**DIRECTION A:**
Decide whether each statement below agrees with the Jumper review, answering yes or no and quoting the exact words from the review that settle it. (i) Diane Lane appears for only about five minutes. (ii) The script is credited to a single writer. (iii) Jamie Bell is called the best of the cast apart from Jackson.

— START TEXT EXCERPT —

Jumper had a lot of potential and it was a frustrating film. It's beautifully shot, with an intriguing premise, and a great performance from Samuel L. Jackson. Unfortunately, it's also got some cringe worthy dialog, distractingly large plot holes, and a zero charisma female lead in Rachel Bilson. The film looks great, featuring some jaw-dropping location photography, but the plot is a hodgepodge of underdeveloped elements. Diane Lane gets third billing for about five minutes of screen time in a throwaway role with absolutely no payoff. Jamie Bell, easily the best of the cast aside from Jackson, crafts a far more interesting character than lead Hayden Christensen, yet the script (credited to three different writers) regulates him to little more than a plot device. Worst of all is Rachel Bilson's character, who seems like an afterthought at best. The script's paper-thin characterization forces her to flesh out her role with sheer charisma, and, unlike Jackson, she's just not up to it.

There are moments, more than a few, in fact, where Jumper gets it right. The opening sequence, leading up to Christensen's character's discovery of his powers it spot-on, as are just about every one of Jackson's scenes, but these only serve to build false hope. This is a movie in search of an identity. Is it a super-hero movie? A romance? A sci-fi epic? Jumper feels like a movie made by a committee hell-bent on creating a franchise and that, ultimately, proves to be its undoing. Much as Jackson's character is fond of saying that no man should be all places at all times; no movie should be all things to all people. Bottom Line: Jumper is an unfortunate mess of a movie that wastes some beautiful photography and a great performance by Samuel L. Jackson.

— END TEXT EXCERPT —

**DIRECTION B:**
In the listing, copy the lines from the one holding "Click collapse all" through the one holding "Action: pyautogui.click(x=33, y=263)", inclusive.

— START DATA FOR THIS TASK —

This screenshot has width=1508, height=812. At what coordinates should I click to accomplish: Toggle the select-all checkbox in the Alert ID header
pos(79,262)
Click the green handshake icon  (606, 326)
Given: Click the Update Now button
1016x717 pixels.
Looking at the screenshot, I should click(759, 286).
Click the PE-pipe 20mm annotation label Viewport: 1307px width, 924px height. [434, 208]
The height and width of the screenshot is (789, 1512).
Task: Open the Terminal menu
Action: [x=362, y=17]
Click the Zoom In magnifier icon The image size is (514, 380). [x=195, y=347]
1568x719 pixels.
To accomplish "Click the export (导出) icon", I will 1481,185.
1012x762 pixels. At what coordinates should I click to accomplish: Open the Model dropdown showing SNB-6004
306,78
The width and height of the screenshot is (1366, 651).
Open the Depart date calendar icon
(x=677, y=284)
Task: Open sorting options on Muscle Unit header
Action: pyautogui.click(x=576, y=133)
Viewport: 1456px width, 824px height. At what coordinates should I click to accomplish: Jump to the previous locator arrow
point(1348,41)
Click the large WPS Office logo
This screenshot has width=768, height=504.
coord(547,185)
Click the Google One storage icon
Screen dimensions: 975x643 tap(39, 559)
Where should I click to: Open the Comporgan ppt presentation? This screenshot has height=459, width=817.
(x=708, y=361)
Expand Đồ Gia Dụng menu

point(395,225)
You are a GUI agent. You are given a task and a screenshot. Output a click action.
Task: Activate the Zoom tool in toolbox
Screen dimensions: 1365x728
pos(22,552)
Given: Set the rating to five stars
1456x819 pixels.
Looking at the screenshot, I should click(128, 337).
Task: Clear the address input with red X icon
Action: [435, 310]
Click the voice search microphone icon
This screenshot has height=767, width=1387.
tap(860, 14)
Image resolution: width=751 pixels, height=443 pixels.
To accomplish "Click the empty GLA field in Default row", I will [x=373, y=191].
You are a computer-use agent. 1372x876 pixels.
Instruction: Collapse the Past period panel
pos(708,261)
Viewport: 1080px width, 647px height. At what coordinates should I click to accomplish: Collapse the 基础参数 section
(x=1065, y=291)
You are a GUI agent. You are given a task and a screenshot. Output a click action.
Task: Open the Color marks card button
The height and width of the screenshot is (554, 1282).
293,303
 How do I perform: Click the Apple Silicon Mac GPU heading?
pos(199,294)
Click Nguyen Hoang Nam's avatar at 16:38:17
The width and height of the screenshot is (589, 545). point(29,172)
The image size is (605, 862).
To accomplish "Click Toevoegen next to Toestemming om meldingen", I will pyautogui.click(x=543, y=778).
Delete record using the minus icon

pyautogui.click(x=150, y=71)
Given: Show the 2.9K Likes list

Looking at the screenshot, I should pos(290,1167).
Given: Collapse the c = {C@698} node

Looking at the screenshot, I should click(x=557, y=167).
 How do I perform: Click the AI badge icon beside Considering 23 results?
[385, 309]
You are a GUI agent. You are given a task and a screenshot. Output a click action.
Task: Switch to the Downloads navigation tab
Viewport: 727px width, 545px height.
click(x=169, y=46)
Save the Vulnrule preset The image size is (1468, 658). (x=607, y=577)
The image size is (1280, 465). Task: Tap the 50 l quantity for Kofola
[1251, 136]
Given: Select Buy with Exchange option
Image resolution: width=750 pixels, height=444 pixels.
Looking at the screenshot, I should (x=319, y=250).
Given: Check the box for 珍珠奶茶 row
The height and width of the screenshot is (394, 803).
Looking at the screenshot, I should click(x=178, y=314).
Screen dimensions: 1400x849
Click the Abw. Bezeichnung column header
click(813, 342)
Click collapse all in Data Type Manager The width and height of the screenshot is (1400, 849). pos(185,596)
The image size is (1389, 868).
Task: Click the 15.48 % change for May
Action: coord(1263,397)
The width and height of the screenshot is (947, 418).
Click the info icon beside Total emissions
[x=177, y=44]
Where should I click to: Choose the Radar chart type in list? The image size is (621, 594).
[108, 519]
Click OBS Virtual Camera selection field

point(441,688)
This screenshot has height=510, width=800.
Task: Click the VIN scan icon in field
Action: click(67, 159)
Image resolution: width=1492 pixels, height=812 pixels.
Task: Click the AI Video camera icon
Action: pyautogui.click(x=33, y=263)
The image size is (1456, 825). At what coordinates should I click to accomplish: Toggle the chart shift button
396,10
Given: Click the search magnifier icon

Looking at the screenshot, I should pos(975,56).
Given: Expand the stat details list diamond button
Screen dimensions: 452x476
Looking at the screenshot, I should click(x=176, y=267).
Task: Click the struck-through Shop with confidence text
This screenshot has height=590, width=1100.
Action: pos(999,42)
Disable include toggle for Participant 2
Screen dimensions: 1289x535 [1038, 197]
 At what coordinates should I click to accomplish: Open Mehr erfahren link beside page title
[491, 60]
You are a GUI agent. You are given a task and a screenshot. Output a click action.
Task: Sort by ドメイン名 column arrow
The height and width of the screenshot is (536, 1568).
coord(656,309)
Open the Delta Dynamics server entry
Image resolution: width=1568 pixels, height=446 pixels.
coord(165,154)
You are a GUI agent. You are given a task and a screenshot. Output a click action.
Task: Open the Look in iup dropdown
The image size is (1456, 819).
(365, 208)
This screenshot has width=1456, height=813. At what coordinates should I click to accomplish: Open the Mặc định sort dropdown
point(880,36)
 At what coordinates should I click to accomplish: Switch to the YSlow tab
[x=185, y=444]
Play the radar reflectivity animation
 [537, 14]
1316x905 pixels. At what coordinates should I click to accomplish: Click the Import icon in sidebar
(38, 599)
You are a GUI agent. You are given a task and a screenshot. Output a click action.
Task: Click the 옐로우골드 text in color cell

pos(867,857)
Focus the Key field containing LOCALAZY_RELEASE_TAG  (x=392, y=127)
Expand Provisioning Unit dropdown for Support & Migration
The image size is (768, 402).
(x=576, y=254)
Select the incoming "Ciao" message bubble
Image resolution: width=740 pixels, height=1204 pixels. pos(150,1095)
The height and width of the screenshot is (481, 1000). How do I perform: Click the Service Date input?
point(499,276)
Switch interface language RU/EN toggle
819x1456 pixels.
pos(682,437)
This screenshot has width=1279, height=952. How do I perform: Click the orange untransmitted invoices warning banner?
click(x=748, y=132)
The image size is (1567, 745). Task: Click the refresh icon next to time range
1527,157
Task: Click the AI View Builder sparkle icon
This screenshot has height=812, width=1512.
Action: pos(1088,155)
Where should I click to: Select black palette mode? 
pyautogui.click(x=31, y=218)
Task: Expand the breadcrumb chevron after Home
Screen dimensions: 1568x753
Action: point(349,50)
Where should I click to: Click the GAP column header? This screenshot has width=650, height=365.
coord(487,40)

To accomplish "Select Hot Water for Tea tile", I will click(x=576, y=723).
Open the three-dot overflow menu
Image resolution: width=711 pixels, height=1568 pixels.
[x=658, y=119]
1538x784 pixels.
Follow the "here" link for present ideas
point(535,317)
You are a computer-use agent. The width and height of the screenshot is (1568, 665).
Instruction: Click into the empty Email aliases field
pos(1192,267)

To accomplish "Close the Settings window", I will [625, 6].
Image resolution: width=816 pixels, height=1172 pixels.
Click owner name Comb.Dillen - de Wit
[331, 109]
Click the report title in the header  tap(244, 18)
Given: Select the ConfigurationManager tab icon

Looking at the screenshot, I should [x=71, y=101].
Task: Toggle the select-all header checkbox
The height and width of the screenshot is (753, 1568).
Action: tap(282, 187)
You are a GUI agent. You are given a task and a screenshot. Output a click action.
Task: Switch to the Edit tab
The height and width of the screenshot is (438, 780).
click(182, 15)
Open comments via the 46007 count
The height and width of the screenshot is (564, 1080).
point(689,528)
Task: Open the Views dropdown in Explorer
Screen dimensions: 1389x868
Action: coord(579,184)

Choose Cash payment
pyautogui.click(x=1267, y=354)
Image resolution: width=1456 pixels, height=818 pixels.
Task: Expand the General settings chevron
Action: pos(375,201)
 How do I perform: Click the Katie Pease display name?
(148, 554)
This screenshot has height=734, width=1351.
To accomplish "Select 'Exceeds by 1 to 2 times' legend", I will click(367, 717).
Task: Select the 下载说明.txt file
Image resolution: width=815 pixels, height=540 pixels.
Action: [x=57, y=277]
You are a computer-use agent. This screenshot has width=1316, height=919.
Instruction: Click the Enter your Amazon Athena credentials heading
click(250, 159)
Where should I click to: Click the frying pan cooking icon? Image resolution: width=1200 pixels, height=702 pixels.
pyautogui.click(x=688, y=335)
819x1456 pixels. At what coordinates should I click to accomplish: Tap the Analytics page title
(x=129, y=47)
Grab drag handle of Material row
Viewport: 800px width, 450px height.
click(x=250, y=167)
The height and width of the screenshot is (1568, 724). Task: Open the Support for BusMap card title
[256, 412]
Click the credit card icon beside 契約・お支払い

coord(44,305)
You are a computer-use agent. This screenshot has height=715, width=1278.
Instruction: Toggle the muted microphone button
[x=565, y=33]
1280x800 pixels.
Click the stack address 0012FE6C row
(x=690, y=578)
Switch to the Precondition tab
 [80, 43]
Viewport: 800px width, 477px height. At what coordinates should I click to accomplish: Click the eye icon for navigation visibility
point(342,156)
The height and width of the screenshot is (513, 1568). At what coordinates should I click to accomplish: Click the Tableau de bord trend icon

— END DATA FOR THIS TASK —

**FULL ANSWER A:**
(i) Yes: "Diane Lane gets third billing for about five minutes of screen time"
(ii) No: "(credited to three different writers)"
(iii) Yes: "Jamie Bell, easily the best of the cast aside from Jackson"

**FULL ANSWER B:**
Click collapse all in Data Type Manager The width and height of the screenshot is (1400, 849). pos(185,596)
The image size is (1389, 868).
Task: Click the 15.48 % change for May
Action: coord(1263,397)
The width and height of the screenshot is (947, 418).
Click the info icon beside Total emissions
[x=177, y=44]
Where should I click to: Choose the Radar chart type in list? The image size is (621, 594).
[108, 519]
Click OBS Virtual Camera selection field

point(441,688)
This screenshot has height=510, width=800.
Task: Click the VIN scan icon in field
Action: click(67, 159)
Image resolution: width=1492 pixels, height=812 pixels.
Task: Click the AI Video camera icon
Action: pyautogui.click(x=33, y=263)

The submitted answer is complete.